Your instructions
Rewrite the records below, swapping every "Identify the location of" for "Find the position of" and keeping everything else unchanged.

Available records
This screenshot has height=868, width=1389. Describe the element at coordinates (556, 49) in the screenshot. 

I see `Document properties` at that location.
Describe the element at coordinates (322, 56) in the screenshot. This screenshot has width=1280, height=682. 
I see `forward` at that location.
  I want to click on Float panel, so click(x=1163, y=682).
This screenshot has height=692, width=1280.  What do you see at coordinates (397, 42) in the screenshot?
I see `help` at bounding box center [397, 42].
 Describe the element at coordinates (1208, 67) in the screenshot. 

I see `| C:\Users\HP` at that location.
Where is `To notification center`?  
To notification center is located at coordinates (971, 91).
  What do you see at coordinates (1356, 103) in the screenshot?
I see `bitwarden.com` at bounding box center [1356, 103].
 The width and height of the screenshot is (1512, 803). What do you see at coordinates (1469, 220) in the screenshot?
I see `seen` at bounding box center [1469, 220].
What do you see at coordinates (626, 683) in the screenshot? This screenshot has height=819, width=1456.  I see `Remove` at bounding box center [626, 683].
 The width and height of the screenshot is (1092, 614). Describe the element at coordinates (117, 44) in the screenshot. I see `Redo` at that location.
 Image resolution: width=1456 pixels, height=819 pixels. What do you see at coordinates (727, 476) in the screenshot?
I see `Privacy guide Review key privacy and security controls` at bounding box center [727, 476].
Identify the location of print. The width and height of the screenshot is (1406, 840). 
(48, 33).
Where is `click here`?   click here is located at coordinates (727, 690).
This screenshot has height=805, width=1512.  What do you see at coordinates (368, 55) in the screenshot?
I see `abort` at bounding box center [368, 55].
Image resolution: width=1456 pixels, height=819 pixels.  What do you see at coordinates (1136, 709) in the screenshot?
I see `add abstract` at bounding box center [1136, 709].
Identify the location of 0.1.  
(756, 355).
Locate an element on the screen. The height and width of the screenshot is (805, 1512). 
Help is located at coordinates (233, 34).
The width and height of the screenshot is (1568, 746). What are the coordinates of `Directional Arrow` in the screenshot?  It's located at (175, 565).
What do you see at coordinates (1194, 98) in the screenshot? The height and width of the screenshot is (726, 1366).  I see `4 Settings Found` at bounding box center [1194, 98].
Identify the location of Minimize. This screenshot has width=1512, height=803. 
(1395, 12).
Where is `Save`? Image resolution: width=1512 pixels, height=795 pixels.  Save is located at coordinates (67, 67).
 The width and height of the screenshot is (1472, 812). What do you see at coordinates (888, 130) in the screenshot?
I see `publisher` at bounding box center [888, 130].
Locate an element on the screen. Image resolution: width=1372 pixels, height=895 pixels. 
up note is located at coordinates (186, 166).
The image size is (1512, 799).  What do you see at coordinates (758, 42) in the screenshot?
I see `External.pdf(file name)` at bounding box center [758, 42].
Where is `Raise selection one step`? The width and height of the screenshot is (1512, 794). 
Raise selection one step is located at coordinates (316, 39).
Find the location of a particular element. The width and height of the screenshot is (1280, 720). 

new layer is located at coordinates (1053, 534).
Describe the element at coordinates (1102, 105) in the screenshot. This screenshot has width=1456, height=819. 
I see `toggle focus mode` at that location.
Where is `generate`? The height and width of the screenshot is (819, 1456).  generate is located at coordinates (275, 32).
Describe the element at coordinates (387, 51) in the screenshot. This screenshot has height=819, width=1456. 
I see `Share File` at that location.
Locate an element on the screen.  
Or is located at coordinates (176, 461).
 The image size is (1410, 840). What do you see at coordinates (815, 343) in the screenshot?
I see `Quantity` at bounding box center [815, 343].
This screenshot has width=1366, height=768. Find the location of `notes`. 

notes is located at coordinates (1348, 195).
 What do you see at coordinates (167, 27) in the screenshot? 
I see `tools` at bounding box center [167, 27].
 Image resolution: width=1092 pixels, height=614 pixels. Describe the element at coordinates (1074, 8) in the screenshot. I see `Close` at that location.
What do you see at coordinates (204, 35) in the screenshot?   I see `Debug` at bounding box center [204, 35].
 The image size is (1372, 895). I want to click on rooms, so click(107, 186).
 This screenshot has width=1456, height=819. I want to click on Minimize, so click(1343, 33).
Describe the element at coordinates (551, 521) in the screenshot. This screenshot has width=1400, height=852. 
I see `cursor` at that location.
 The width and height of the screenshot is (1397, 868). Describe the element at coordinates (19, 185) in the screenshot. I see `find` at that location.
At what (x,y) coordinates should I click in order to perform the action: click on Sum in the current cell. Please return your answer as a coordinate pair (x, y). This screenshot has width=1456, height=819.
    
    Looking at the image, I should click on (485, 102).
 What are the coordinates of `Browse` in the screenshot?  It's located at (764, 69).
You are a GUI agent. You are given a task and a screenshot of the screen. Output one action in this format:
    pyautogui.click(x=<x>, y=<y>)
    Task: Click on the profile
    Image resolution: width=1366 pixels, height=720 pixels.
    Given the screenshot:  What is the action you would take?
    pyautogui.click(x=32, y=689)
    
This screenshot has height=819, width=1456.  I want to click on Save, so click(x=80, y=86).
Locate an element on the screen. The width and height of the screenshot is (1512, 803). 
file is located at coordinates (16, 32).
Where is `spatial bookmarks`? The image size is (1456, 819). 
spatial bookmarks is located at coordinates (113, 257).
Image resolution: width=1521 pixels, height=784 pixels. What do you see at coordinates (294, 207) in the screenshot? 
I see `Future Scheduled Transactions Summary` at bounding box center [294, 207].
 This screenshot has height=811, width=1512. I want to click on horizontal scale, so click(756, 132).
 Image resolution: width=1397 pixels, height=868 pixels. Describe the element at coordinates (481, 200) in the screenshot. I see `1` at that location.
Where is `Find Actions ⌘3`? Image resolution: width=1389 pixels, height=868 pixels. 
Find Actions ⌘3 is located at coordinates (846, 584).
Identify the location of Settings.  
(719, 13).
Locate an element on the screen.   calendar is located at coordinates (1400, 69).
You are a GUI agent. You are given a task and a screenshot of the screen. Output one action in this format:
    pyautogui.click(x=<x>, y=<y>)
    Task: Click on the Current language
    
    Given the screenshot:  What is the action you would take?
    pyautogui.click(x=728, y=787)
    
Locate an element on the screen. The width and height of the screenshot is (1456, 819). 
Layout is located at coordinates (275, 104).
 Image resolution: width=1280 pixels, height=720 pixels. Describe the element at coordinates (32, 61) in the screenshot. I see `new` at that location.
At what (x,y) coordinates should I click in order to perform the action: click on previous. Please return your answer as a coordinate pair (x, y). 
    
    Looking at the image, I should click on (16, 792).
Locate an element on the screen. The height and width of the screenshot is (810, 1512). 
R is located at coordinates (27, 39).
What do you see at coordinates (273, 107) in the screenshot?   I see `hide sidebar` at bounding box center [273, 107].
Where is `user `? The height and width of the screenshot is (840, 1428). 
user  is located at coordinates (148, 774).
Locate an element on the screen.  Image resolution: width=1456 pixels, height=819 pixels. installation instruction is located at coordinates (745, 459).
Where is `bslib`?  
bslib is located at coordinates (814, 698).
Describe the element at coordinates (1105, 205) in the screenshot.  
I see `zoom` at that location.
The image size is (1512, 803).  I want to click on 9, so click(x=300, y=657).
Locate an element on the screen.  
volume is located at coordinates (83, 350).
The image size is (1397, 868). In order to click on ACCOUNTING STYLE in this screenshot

Correct result
This screenshot has height=868, width=1389. Describe the element at coordinates (556, 49) in the screenshot. 

I see `Document properties` at that location.
Describe the element at coordinates (322, 56) in the screenshot. This screenshot has width=1280, height=682. 
I see `forward` at that location.
  I want to click on Float panel, so click(x=1163, y=682).
This screenshot has height=692, width=1280.  What do you see at coordinates (397, 42) in the screenshot?
I see `help` at bounding box center [397, 42].
 Describe the element at coordinates (1208, 67) in the screenshot. 

I see `| C:\Users\HP` at that location.
Where is `To notification center`?  
To notification center is located at coordinates (971, 91).
  What do you see at coordinates (1356, 103) in the screenshot?
I see `bitwarden.com` at bounding box center [1356, 103].
 The width and height of the screenshot is (1512, 803). What do you see at coordinates (1469, 220) in the screenshot?
I see `seen` at bounding box center [1469, 220].
What do you see at coordinates (626, 683) in the screenshot? This screenshot has height=819, width=1456.  I see `Remove` at bounding box center [626, 683].
 The width and height of the screenshot is (1092, 614). Describe the element at coordinates (117, 44) in the screenshot. I see `Redo` at that location.
 Image resolution: width=1456 pixels, height=819 pixels. What do you see at coordinates (727, 476) in the screenshot?
I see `Privacy guide Review key privacy and security controls` at bounding box center [727, 476].
Find the position of print. The width and height of the screenshot is (1406, 840). 
(48, 33).
Where is `click here`?   click here is located at coordinates (727, 690).
This screenshot has height=805, width=1512.  What do you see at coordinates (368, 55) in the screenshot?
I see `abort` at bounding box center [368, 55].
Image resolution: width=1456 pixels, height=819 pixels.  What do you see at coordinates (1136, 709) in the screenshot?
I see `add abstract` at bounding box center [1136, 709].
Find the position of 0.1.  
(756, 355).
Locate an element on the screen. The height and width of the screenshot is (805, 1512). 
Help is located at coordinates (233, 34).
The width and height of the screenshot is (1568, 746). What are the coordinates of `Directional Arrow` in the screenshot?  It's located at (175, 565).
What do you see at coordinates (1194, 98) in the screenshot? The height and width of the screenshot is (726, 1366).  I see `4 Settings Found` at bounding box center [1194, 98].
Find the position of Minimize. This screenshot has width=1512, height=803. 
(1395, 12).
Where is `Save`? Image resolution: width=1512 pixels, height=795 pixels.  Save is located at coordinates (67, 67).
 The width and height of the screenshot is (1472, 812). What do you see at coordinates (888, 130) in the screenshot?
I see `publisher` at bounding box center [888, 130].
Locate an element on the screen. Image resolution: width=1372 pixels, height=895 pixels. 
up note is located at coordinates (186, 166).
The image size is (1512, 799).  What do you see at coordinates (758, 42) in the screenshot?
I see `External.pdf(file name)` at bounding box center [758, 42].
Where is `Raise selection one step`? The width and height of the screenshot is (1512, 794). 
Raise selection one step is located at coordinates (316, 39).
Find the location of a particular element. The width and height of the screenshot is (1280, 720). 

new layer is located at coordinates (1053, 534).
Describe the element at coordinates (1102, 105) in the screenshot. This screenshot has width=1456, height=819. 
I see `toggle focus mode` at that location.
Where is `generate`? The height and width of the screenshot is (819, 1456).  generate is located at coordinates (275, 32).
Describe the element at coordinates (387, 51) in the screenshot. This screenshot has height=819, width=1456. 
I see `Share File` at that location.
Locate an element on the screen.  
Or is located at coordinates (176, 461).
 The image size is (1410, 840). What do you see at coordinates (815, 343) in the screenshot?
I see `Quantity` at bounding box center [815, 343].
This screenshot has width=1366, height=768. Find the location of `notes`. 

notes is located at coordinates (1348, 195).
 What do you see at coordinates (167, 27) in the screenshot? 
I see `tools` at bounding box center [167, 27].
 Image resolution: width=1092 pixels, height=614 pixels. Describe the element at coordinates (1074, 8) in the screenshot. I see `Close` at that location.
What do you see at coordinates (204, 35) in the screenshot?   I see `Debug` at bounding box center [204, 35].
 The image size is (1372, 895). I want to click on rooms, so click(107, 186).
 This screenshot has width=1456, height=819. I want to click on Minimize, so click(1343, 33).
Describe the element at coordinates (551, 521) in the screenshot. This screenshot has width=1400, height=852. 
I see `cursor` at that location.
 The width and height of the screenshot is (1397, 868). Describe the element at coordinates (19, 185) in the screenshot. I see `find` at that location.
At what (x,y) coordinates should I click in order to perform the action: click on Sum in the current cell. Please return your answer as a coordinate pair (x, y). This screenshot has width=1456, height=819.
    
    Looking at the image, I should click on (485, 102).
 What are the coordinates of `Browse` in the screenshot?  It's located at (764, 69).
You are a GUI agent. You are given a task and a screenshot of the screen. Output one action in this format:
    pyautogui.click(x=<x>, y=<y>)
    Task: Click on the profile
    Image resolution: width=1366 pixels, height=720 pixels.
    Given the screenshot:  What is the action you would take?
    pyautogui.click(x=32, y=689)
    
This screenshot has height=819, width=1456.  I want to click on Save, so click(x=80, y=86).
Locate an element on the screen. The width and height of the screenshot is (1512, 803). 
file is located at coordinates (16, 32).
Where is `spatial bookmarks`? The image size is (1456, 819). 
spatial bookmarks is located at coordinates (113, 257).
Image resolution: width=1521 pixels, height=784 pixels. What do you see at coordinates (294, 207) in the screenshot? 
I see `Future Scheduled Transactions Summary` at bounding box center [294, 207].
 This screenshot has height=811, width=1512. I want to click on horizontal scale, so click(756, 132).
 Image resolution: width=1397 pixels, height=868 pixels. Describe the element at coordinates (481, 200) in the screenshot. I see `1` at that location.
Where is `Find Actions ⌘3`? Image resolution: width=1389 pixels, height=868 pixels. 
Find Actions ⌘3 is located at coordinates (846, 584).
Find the position of Settings.  
(719, 13).
Locate an element on the screen.   calendar is located at coordinates (1400, 69).
You are a GUI agent. You are given a task and a screenshot of the screen. Output one action in this format:
    pyautogui.click(x=<x>, y=<y>)
    Task: Click on the Current language
    
    Given the screenshot:  What is the action you would take?
    pyautogui.click(x=728, y=787)
    
Locate an element on the screen. The width and height of the screenshot is (1456, 819). 
Layout is located at coordinates (275, 104).
 Image resolution: width=1280 pixels, height=720 pixels. Describe the element at coordinates (32, 61) in the screenshot. I see `new` at that location.
At what (x,y) coordinates should I click in order to perform the action: click on previous. Please return your answer as a coordinate pair (x, y). 
    
    Looking at the image, I should click on (16, 792).
Locate an element on the screen. The height and width of the screenshot is (810, 1512). 
R is located at coordinates (27, 39).
What do you see at coordinates (273, 107) in the screenshot?   I see `hide sidebar` at bounding box center [273, 107].
Where is `user `? The height and width of the screenshot is (840, 1428). 
user  is located at coordinates (148, 774).
Locate an element on the screen.  Image resolution: width=1456 pixels, height=819 pixels. installation instruction is located at coordinates (745, 459).
Where is `bslib`?  
bslib is located at coordinates (814, 698).
Describe the element at coordinates (1105, 205) in the screenshot.  
I see `zoom` at that location.
The image size is (1512, 803).  I want to click on 9, so click(x=300, y=657).
Locate an element on the screen.  
volume is located at coordinates (83, 350).
The image size is (1397, 868). In order to click on ACCOUNTING STYLE in this screenshot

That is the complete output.